BEGIN Data supplied
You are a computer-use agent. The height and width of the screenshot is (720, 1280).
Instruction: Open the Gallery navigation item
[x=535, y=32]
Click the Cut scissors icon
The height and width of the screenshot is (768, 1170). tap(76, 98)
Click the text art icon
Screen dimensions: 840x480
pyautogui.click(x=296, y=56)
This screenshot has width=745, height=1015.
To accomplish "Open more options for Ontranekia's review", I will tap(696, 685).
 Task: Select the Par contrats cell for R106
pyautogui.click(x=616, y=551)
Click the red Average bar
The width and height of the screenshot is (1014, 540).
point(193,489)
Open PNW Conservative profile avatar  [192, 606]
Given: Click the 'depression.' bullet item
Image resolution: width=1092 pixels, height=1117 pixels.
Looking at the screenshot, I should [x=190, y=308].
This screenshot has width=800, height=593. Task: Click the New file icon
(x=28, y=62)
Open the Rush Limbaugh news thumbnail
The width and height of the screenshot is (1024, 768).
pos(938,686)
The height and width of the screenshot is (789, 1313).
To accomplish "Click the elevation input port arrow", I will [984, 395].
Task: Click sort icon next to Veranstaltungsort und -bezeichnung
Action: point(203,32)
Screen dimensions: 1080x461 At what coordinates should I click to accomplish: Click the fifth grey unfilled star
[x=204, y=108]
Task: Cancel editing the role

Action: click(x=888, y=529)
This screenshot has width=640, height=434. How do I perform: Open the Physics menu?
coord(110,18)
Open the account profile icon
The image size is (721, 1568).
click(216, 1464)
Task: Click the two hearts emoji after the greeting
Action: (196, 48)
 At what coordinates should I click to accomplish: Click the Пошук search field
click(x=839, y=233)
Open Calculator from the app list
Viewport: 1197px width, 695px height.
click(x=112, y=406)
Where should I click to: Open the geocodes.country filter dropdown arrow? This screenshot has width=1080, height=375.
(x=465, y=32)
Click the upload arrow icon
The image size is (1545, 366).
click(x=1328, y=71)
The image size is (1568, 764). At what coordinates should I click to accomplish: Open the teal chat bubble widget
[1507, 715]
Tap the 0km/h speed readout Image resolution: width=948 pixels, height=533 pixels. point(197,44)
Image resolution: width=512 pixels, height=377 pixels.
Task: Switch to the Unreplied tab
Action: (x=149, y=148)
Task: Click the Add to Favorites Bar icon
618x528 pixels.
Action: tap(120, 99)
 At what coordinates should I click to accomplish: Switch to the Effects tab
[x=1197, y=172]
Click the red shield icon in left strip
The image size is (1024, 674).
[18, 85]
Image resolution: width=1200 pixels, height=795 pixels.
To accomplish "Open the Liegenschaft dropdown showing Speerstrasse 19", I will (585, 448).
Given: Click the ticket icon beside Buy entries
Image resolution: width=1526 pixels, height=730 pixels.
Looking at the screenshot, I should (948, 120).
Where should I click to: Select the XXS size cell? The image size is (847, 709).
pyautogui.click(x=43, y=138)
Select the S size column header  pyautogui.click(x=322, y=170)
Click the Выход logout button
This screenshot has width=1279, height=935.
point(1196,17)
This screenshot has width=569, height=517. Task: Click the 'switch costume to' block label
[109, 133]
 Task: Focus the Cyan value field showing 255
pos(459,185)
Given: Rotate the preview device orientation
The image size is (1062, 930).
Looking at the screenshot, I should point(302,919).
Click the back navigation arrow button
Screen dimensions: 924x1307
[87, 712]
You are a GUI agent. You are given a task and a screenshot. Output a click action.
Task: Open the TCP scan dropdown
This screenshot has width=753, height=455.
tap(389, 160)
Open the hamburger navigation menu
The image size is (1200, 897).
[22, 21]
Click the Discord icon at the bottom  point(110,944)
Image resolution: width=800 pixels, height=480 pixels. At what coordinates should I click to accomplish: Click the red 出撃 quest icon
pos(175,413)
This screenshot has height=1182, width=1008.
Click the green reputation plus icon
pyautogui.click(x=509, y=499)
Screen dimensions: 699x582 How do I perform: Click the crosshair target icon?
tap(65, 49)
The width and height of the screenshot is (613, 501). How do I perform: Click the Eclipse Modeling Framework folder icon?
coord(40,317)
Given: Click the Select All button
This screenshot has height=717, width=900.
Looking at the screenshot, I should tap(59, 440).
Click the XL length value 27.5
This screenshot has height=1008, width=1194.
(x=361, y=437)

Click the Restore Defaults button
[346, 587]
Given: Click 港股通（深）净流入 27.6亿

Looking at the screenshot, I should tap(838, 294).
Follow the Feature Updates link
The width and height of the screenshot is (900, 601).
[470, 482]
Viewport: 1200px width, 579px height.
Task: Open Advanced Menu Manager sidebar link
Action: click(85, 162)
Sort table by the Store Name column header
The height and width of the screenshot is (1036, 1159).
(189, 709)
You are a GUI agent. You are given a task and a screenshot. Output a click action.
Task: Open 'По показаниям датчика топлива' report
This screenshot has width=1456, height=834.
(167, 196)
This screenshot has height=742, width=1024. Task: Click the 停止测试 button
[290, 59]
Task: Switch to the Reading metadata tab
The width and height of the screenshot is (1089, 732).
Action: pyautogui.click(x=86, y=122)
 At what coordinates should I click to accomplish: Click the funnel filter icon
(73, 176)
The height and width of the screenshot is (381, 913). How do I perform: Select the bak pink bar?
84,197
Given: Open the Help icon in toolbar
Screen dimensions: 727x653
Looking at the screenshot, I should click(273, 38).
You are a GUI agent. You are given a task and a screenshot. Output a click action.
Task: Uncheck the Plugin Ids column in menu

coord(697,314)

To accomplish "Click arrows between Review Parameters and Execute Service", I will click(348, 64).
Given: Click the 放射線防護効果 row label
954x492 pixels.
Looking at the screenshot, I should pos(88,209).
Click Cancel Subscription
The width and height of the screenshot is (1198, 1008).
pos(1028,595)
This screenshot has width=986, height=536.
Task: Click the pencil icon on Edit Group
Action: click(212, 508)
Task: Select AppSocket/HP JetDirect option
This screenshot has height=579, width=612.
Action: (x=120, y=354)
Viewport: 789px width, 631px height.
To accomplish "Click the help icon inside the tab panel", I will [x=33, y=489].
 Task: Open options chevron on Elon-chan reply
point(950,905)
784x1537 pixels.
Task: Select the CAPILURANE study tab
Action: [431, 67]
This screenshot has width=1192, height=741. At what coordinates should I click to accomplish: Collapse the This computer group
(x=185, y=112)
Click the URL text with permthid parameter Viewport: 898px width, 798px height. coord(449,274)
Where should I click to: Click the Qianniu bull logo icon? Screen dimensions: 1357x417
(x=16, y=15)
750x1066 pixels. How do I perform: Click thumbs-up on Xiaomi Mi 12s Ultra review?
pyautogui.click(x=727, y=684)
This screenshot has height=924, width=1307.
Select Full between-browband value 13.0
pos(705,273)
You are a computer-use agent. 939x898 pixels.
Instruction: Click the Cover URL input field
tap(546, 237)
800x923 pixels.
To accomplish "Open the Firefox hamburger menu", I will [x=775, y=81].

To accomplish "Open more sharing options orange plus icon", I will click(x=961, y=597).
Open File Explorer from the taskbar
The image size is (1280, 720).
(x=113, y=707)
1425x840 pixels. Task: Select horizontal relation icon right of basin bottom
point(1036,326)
END Data supplied
[Task prompt]:
Copy all the records exactly so that no character differs from the source.

[Response box]:
You are a computer-use agent. The height and width of the screenshot is (720, 1280).
Instruction: Open the Gallery navigation item
[x=535, y=32]
Click the Cut scissors icon
The height and width of the screenshot is (768, 1170). tap(76, 98)
Click the text art icon
Screen dimensions: 840x480
pyautogui.click(x=296, y=56)
This screenshot has width=745, height=1015.
To accomplish "Open more options for Ontranekia's review", I will tap(696, 685).
 Task: Select the Par contrats cell for R106
pyautogui.click(x=616, y=551)
Click the red Average bar
The width and height of the screenshot is (1014, 540).
point(193,489)
Open PNW Conservative profile avatar  [192, 606]
Given: Click the 'depression.' bullet item
Image resolution: width=1092 pixels, height=1117 pixels.
Looking at the screenshot, I should [x=190, y=308].
This screenshot has width=800, height=593. Task: Click the New file icon
(x=28, y=62)
Open the Rush Limbaugh news thumbnail
The width and height of the screenshot is (1024, 768).
pos(938,686)
The height and width of the screenshot is (789, 1313).
To accomplish "Click the elevation input port arrow", I will [984, 395].
Task: Click sort icon next to Veranstaltungsort und -bezeichnung
Action: point(203,32)
Screen dimensions: 1080x461 At what coordinates should I click to accomplish: Click the fifth grey unfilled star
[x=204, y=108]
Task: Cancel editing the role

Action: click(x=888, y=529)
This screenshot has width=640, height=434. How do I perform: Open the Physics menu?
coord(110,18)
Open the account profile icon
The image size is (721, 1568).
click(216, 1464)
Task: Click the two hearts emoji after the greeting
Action: (196, 48)
 At what coordinates should I click to accomplish: Click the Пошук search field
click(x=839, y=233)
Open Calculator from the app list
Viewport: 1197px width, 695px height.
click(x=112, y=406)
Where should I click to: Open the geocodes.country filter dropdown arrow? This screenshot has width=1080, height=375.
(x=465, y=32)
Click the upload arrow icon
The image size is (1545, 366).
click(x=1328, y=71)
The image size is (1568, 764). At what coordinates should I click to accomplish: Open the teal chat bubble widget
[1507, 715]
Tap the 0km/h speed readout Image resolution: width=948 pixels, height=533 pixels. point(197,44)
Image resolution: width=512 pixels, height=377 pixels.
Task: Switch to the Unreplied tab
Action: (x=149, y=148)
Task: Click the Add to Favorites Bar icon
618x528 pixels.
Action: tap(120, 99)
 At what coordinates should I click to accomplish: Switch to the Effects tab
[x=1197, y=172]
Click the red shield icon in left strip
The image size is (1024, 674).
[18, 85]
Image resolution: width=1200 pixels, height=795 pixels.
To accomplish "Open the Liegenschaft dropdown showing Speerstrasse 19", I will (585, 448).
Given: Click the ticket icon beside Buy entries
Image resolution: width=1526 pixels, height=730 pixels.
Looking at the screenshot, I should (948, 120).
Where should I click to: Select the XXS size cell? The image size is (847, 709).
pyautogui.click(x=43, y=138)
Select the S size column header  pyautogui.click(x=322, y=170)
Click the Выход logout button
This screenshot has width=1279, height=935.
point(1196,17)
This screenshot has width=569, height=517. Task: Click the 'switch costume to' block label
[109, 133]
 Task: Focus the Cyan value field showing 255
pos(459,185)
Given: Rotate the preview device orientation
The image size is (1062, 930).
Looking at the screenshot, I should point(302,919).
Click the back navigation arrow button
Screen dimensions: 924x1307
[87, 712]
You are a GUI agent. You are given a task and a screenshot. Output a click action.
Task: Open the TCP scan dropdown
This screenshot has width=753, height=455.
tap(389, 160)
Open the hamburger navigation menu
The image size is (1200, 897).
[22, 21]
Click the Discord icon at the bottom  point(110,944)
Image resolution: width=800 pixels, height=480 pixels. At what coordinates should I click to accomplish: Click the red 出撃 quest icon
pos(175,413)
This screenshot has height=1182, width=1008.
Click the green reputation plus icon
pyautogui.click(x=509, y=499)
Screen dimensions: 699x582 How do I perform: Click the crosshair target icon?
tap(65, 49)
The width and height of the screenshot is (613, 501). How do I perform: Click the Eclipse Modeling Framework folder icon?
coord(40,317)
Given: Click the Select All button
This screenshot has height=717, width=900.
Looking at the screenshot, I should tap(59, 440).
Click the XL length value 27.5
This screenshot has height=1008, width=1194.
(x=361, y=437)

Click the Restore Defaults button
[346, 587]
Given: Click 港股通（深）净流入 27.6亿

Looking at the screenshot, I should tap(838, 294).
Follow the Feature Updates link
The width and height of the screenshot is (900, 601).
[470, 482]
Viewport: 1200px width, 579px height.
Task: Open Advanced Menu Manager sidebar link
Action: click(85, 162)
Sort table by the Store Name column header
The height and width of the screenshot is (1036, 1159).
(189, 709)
You are a GUI agent. You are given a task and a screenshot. Output a click action.
Task: Open 'По показаниям датчика топлива' report
This screenshot has width=1456, height=834.
(167, 196)
This screenshot has height=742, width=1024. Task: Click the 停止测试 button
[290, 59]
Task: Switch to the Reading metadata tab
The width and height of the screenshot is (1089, 732).
Action: pyautogui.click(x=86, y=122)
 At what coordinates should I click to accomplish: Click the funnel filter icon
(73, 176)
The height and width of the screenshot is (381, 913). How do I perform: Select the bak pink bar?
84,197
Given: Open the Help icon in toolbar
Screen dimensions: 727x653
Looking at the screenshot, I should click(273, 38).
You are a GUI agent. You are given a task and a screenshot. Output a click action.
Task: Uncheck the Plugin Ids column in menu

coord(697,314)

To accomplish "Click arrows between Review Parameters and Execute Service", I will click(348, 64).
Given: Click the 放射線防護効果 row label
954x492 pixels.
Looking at the screenshot, I should pos(88,209).
Click Cancel Subscription
The width and height of the screenshot is (1198, 1008).
pos(1028,595)
This screenshot has width=986, height=536.
Task: Click the pencil icon on Edit Group
Action: click(212, 508)
Task: Select AppSocket/HP JetDirect option
This screenshot has height=579, width=612.
Action: (x=120, y=354)
Viewport: 789px width, 631px height.
To accomplish "Click the help icon inside the tab panel", I will [x=33, y=489].
 Task: Open options chevron on Elon-chan reply
point(950,905)
784x1537 pixels.
Task: Select the CAPILURANE study tab
Action: [431, 67]
This screenshot has width=1192, height=741. At what coordinates should I click to accomplish: Collapse the This computer group
(x=185, y=112)
Click the URL text with permthid parameter Viewport: 898px width, 798px height. coord(449,274)
Where should I click to: Click the Qianniu bull logo icon? Screen dimensions: 1357x417
(x=16, y=15)
750x1066 pixels. How do I perform: Click thumbs-up on Xiaomi Mi 12s Ultra review?
pyautogui.click(x=727, y=684)
This screenshot has height=924, width=1307.
Select Full between-browband value 13.0
pos(705,273)
You are a computer-use agent. 939x898 pixels.
Instruction: Click the Cover URL input field
tap(546, 237)
800x923 pixels.
To accomplish "Open the Firefox hamburger menu", I will [x=775, y=81].

To accomplish "Open more sharing options orange plus icon", I will click(x=961, y=597).
Open File Explorer from the taskbar
The image size is (1280, 720).
(x=113, y=707)
1425x840 pixels. Task: Select horizontal relation icon right of basin bottom
point(1036,326)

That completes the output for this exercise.